Although the “gay bomb” funding request was ultimately rejected, the fact that such a proposal made it to the funding request stage illustrates the depths of our military’s fear of homosexuality and exposes a major weakness in the ranks of our armed services – machismo counts more than intelligence.

In the months leading up to the invasions of both Afghanistan and Iraq, when military translators able to speak local dialects were at an all-time premium, the armed services discharged many such soldier-translators who had admitted to engaging in homosexual relationships. Rather than maintain a critical communications need the military dismissed the soldiers in question claiming the need to uphold troop morale was a higher priority. That practice continues up to this very day.

The military’s position on homosexuals begs the obvious question: Can an army of gays without weapons defeat the heaviest armed force in the world? Obviously, the United States military thinks so! And they’re so afraid of gays they’re not taking any chances.

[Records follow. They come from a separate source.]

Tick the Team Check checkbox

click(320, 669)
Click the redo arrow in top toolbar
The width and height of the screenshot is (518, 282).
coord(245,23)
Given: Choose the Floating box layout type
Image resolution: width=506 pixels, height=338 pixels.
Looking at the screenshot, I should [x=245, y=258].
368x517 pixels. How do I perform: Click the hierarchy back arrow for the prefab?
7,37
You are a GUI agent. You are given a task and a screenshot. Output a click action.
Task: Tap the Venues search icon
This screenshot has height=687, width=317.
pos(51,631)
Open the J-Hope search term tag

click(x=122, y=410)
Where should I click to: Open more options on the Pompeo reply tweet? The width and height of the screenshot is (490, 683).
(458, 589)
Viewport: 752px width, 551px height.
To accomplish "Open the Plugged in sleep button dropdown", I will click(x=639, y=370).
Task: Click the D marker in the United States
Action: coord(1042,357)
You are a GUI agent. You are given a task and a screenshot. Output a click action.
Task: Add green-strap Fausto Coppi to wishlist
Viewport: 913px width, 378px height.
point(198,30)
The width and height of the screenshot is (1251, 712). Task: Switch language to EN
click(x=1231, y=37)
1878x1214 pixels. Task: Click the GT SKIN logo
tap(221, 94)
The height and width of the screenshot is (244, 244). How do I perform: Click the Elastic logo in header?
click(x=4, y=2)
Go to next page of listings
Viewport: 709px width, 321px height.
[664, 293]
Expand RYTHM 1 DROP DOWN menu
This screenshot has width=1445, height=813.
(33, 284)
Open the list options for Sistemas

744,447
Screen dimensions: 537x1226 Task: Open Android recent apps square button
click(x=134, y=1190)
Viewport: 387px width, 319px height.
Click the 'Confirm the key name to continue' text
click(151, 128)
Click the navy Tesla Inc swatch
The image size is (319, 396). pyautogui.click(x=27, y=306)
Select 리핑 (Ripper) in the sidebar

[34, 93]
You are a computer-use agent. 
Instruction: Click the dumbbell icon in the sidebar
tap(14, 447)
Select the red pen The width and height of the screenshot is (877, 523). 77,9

The search for Osama bin Laden has been relegated primarily to a few hundred U.S. soldiers and a small Pakistani military contingent with questionable allegiances. The hunt for Saddam’s alleged weapons of mass destruction has ended. But the military pursues homosexuals in their midst with ardent vigor and determination. One wonders who is their greatest threat?

In retrospect, the decision not to develop a “gay bomb” was probably prudent. Like the atomic bomb, once a weapon is brought into existence there’s no turning back. Military strategists must have reasoned that such a weapon, had it fallen into the wrong hands, would have brought American forces to their knees. By not opening Pandora’s Box, our soldiers can live to fight another day.

When I was a kid I was afraid of the bogeyman I imagined living under my bed. It seems as if our military is afraid of a bogeyman too; the only difference is now he’s out in the open.